C:\Program Files (x86)\MSBuild\Microsoft.Cpp\v4.0\V120\Microsoft.CppBuild.targets(389,5): warning MSB8029: The Intermediate directory or Output directory cannot reside under the Temporary directory as it could lead to issues with incremental build.

This warning is a useful warning in many cases, where an incremental build could speed up build times, but since we clear the build directory every night on our virtual machines, we can’t do an incremental build.  Even worse, since this is the way CMake builds are structured, we can’t easily turn the warning off.

Googling, I found almost no answers, until I came across this question on MSDN.  Apparently, if you add <IgnoreWarnIntDirInTempDetected>true</IgnoreWarnIntDirInTempDetected> to the macros section of your Microsoft.Cpp.x64.user and Microsoft.Cpp.Win32.user files that are hidden away under %LOCALAPPDATA%\Microsoft\MSBuild\v4.0\, these warnings will be globally ignored.  In my case, since this machine only does nightly builds, and will never do incremental builds, that’s a pretty good solution.

I hope if anyone else runs into this problem, this will be helpful.

Humm and Strumm: Move to Sourceforge is (mostly) complete

The past few months have been busy for me with the Humm and Strumm Project.  After we decided to move to Sourceforge from Google Code (seeing as Google Code will stop providing downloads space for projects soon), I’ve had to set up our new Sourceforge project, move our mailing lists, git repository, and wiki to the new host, and set up our new website.

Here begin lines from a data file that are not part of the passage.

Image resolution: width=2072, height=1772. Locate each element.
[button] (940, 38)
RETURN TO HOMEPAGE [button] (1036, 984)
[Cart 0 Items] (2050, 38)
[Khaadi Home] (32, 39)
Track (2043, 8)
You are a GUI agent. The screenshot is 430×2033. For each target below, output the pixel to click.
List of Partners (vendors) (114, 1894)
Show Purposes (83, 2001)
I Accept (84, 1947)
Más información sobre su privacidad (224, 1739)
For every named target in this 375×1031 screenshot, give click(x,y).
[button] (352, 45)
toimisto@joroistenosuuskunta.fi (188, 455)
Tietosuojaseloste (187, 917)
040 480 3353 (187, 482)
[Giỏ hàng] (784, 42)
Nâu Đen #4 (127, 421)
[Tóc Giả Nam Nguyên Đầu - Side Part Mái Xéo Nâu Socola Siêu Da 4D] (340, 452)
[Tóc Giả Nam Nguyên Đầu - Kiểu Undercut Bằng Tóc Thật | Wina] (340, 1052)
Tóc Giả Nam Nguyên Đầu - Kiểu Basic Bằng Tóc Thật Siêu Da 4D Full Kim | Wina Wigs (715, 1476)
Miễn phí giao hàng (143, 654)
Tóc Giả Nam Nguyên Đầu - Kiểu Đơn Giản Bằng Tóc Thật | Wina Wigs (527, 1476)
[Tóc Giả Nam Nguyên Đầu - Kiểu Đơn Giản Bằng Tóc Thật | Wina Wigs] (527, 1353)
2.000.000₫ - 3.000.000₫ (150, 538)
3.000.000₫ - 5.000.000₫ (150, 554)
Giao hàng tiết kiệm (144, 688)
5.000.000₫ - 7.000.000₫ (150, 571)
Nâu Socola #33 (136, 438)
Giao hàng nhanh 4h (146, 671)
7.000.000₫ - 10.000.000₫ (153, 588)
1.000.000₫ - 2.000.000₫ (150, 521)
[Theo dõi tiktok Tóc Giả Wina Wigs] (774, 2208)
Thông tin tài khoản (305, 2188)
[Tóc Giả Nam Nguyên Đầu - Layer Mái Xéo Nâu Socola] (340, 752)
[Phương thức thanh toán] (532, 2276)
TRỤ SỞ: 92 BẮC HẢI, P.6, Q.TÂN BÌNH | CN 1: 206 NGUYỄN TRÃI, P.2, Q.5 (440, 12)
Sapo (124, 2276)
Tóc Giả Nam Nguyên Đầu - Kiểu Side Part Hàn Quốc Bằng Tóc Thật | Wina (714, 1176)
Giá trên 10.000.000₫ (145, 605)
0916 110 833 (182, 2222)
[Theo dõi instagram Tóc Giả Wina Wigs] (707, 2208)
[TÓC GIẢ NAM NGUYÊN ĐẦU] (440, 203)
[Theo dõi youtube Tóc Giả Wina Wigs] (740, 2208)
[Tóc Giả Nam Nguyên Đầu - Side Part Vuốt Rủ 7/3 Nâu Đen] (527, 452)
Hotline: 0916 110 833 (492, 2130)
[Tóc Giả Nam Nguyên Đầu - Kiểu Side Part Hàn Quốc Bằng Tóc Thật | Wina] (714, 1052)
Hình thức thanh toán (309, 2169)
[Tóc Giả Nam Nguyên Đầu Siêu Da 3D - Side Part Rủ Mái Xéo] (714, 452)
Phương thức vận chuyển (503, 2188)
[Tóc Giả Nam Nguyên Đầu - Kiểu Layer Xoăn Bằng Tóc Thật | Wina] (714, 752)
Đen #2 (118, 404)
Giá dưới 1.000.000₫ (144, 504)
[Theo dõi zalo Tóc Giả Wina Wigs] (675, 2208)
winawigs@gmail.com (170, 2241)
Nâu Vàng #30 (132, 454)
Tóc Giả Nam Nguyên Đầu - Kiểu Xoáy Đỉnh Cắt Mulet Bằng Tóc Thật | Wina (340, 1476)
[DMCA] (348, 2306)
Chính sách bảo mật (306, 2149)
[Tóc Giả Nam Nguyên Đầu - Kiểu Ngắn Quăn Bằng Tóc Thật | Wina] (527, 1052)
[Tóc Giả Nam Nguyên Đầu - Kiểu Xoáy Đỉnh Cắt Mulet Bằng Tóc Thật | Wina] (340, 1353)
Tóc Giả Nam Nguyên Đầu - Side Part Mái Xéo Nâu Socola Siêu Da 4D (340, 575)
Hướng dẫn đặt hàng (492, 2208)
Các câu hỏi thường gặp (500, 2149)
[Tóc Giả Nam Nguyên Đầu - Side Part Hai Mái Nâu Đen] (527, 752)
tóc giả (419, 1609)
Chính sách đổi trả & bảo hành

Because Sourceforge gives us project web space, I decided to move our CDash testing dashboard, Doxygen API documentation, and website.  The website’s just a simple Drupal site, but with a custom theme, to match our old blogger website.  As an outsider, I have to say that Drupal has a lot of documentation, but that it’s not terribly helpful to a first-time user.  It took me much longer than I would have liked to get the simple theme going.  Sourceforge is also not ideal for Drupal, because they have low memory usage limits (which I ran into when trying to use Views) they don’t allow outgoing internet connections (so no OpenID login, feed aggregation, or even automatic updates), and their database seems somewhat slow.  Although there are still a few things I have left to do, like integrating the SMTP server with both our Drupal website and our CDash dashboard (which requires a patch to CDash), I think the website is basically done.

This means that I’m able to focus on development now. I think that there will be a release in the next month or two with some major changes that have been brewing since 0.6.1.  I’m also going to look into coercing clang-format into working with the GNU-like style we use.  Emacs’s C++ major mode still hasn’t been properly updated for C++11, so making Emacs use clang-format is a better solution at the moment.